After a months-long review, Health Canada regulators today approved the COVID-19 vaccine from Oxford University-AstraZeneca for use in Canada — clearing the way for millions more inoculations in the months ahead.
The department’s regulators concluded the shot has an efficacy rate of 62 per cent and have authorized it for use in all adults 18 and older.
“Overall, there are no important safety concerns, and the vaccine was well tolerated by participants,” the decision reads.
Canada has secured access to 22 million doses of the AstraZeneca vaccine, most of which are slated to arrive in the second and third quarters of this year.
Public Services and Procurement Minister Anita Anand has said the government is trying to negotiate faster delivery of these doses now that new, more contagious COVID-19 variants are taking hold in Canada.
Health Canada also has authorized the vaccine manufactured by the Serum Institute, which has partnered with AstraZeneca to make that company’s COVID-19 product at its facilities in India.
The Serum Institute, which is working with Mississauga, Ont.-based Verity Pharmaceuticals, will send 500,000 doses of its vaccine “within weeks,” Prime Minister Justin Trudeau said. He added that 1.5 million doses from Serum will arrive in “the coming months.”
With these new doses coming from Serum, Canada now stands to receive about 6.5 million doses of the AstraZeneca, Moderna and Pfizer vaccines by the end of March. That’s enough to fully vaccinate just over 3.2 million people.
“This is very encouraging news. It means more people vaccinated, and sooner. Because for AstraZeneca, just like we were for Pfizer and Moderna, we are ready to get doses rolling,” Trudeau said.
“Vaccines will keep arriving faster and faster as we head into the spring.”
Some countries — such as France — have restricted the AstraZeneca vaccine to people under the age of 65, even though the World Health Organization insists the product is safe and effective for all age groups. Health Canada said it has no immediate safety concerns for those 65 and older.
The regulator said the clinical trial results “were too limited to allow a reliable estimate of vaccine efficacy in individuals 65 years of age and older,” but the department was comfortable with approving the shot because of “post-market experience in regions where the vaccine has already been deployed.”
Speaking at a technical briefing today, Dr. Supriya Sharma, Health Canada’s chief medical adviser, conceded there was limited clinical trial data about the efficacy of the shot in people over the age of 65 but said regulators approved it because of “promising evidence from real-world use of the vaccine.”
Other countries — notably Australia, the European Union and the United Kingdom — have authorized AstraZeneca already for use in their jurisdictions.
In a study of vaccine efficacy in Scotland — where both the AstraZeneca and Pfizer products have been in widespread use for weeks — researchers found the AstraZeneca product reduced the risk of COVID-19 hospital admissions by roughly 94 per cent, 28 to 34 days after the first shot. The researchers also warned that the study sample was quite small.

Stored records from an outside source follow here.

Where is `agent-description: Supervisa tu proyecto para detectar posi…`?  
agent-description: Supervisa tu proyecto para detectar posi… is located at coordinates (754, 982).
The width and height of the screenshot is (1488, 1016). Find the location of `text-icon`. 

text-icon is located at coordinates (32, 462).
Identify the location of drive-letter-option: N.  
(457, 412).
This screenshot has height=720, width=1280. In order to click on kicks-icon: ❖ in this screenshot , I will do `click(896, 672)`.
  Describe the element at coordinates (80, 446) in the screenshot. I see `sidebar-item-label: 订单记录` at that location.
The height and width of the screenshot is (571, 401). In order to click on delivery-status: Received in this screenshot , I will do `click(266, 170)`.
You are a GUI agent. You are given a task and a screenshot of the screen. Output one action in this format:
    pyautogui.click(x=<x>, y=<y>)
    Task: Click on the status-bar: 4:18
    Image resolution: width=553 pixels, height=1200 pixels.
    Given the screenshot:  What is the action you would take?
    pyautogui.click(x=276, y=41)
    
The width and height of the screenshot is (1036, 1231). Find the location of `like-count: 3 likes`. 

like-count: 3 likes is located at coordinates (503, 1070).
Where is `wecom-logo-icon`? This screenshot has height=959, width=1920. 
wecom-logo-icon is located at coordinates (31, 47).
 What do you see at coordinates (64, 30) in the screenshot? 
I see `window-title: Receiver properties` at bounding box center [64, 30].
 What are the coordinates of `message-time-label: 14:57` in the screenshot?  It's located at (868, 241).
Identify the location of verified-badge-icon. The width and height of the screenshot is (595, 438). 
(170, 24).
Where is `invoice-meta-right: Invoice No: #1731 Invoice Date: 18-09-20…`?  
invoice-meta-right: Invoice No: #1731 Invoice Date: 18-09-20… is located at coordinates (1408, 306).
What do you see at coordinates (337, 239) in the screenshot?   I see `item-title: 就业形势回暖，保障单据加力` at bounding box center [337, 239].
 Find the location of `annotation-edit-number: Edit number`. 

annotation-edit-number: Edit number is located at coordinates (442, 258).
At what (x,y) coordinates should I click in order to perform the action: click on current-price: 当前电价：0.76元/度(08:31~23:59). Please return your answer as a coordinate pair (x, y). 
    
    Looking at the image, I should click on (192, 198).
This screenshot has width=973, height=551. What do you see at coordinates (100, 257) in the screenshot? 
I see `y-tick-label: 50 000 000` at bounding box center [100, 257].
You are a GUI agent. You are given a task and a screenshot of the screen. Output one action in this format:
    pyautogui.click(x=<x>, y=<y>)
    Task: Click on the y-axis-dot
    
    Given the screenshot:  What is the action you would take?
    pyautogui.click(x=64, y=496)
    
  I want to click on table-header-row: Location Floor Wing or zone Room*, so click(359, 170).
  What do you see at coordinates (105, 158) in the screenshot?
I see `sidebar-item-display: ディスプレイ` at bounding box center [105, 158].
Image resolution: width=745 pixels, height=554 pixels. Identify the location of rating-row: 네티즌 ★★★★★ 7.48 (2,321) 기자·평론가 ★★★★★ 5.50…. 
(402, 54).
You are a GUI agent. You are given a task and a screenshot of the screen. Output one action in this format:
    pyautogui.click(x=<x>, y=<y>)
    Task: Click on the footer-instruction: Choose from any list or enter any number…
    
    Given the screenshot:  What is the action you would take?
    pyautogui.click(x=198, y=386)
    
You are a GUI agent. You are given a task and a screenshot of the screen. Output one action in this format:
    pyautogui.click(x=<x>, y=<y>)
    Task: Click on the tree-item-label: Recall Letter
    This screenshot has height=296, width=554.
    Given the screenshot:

And while the AstraZeneca product was found to be less effective than the Pfizer and Moderna shots already approved, Sharma said there’s no doubt that a dose of this vaccine is better than no dose at all.
While there are risks associated with any vaccine, Sharma said, the benefits of getting an AstraZeneca shot “outweigh their potential risks.”
Sharma said it will be up to the National Advisory Committee on Immunization (NACI) to decide which groups should get each type of vaccine.
She also cautioned Canadians against comparing efficacy rates of the various vaccine products, saying that in the areas that matter most — preventing serious illness, reducing hospitalizations and curbing the number of deaths — “all these vaccines are good.”
“If you look across all the clinical trials of the tens of thousands of people who were involved, the number of cases of people who died from COVID-19 that got vaccines was zero,” Sharma said.
“The number of people that were hospitalized because their COVID-19 disease was so severe was zero. The number of people that died because of an adverse event or effect of the vaccine was zero.”
Health Canada is recommending that the second dose of the AstraZeneca product be administered four to 12 weeks after the first, but Sharma said there is early evidence suggesting it’s best to wait the full 12 weeks to deploy the second shot.
“With an increased interval, the efficacy might be much higher,” she said.
The product was approved in Australia, for example, but regulators there recommended a three-month wait between shots.
Regulator still reviewing 2 other vaccine candidates
Health Canada is still reviewing two other vaccine candidates: one from Johnson & Johnson and another from Novavax.
The U.S. Food and Drug Administration’s vaccines advisory committee will meet today to review the clinical trial data for the Johnson & Johnson vaccine. A final U.S. decision on issuing emergency use authorization (EUA) could come as early as this weekend.
Canada has ordered 10 million doses from Johnson & Johnson with options for up to 28 million more, if necessary. Most of those shots are expected to arrive by the end of September.
While Health Canada regulators are aiming to make a decision on this product on a timeline similar to that of the FDA, Sharma said the department is still collecting some data from the manufacturer and a final decision is not expected this weekend.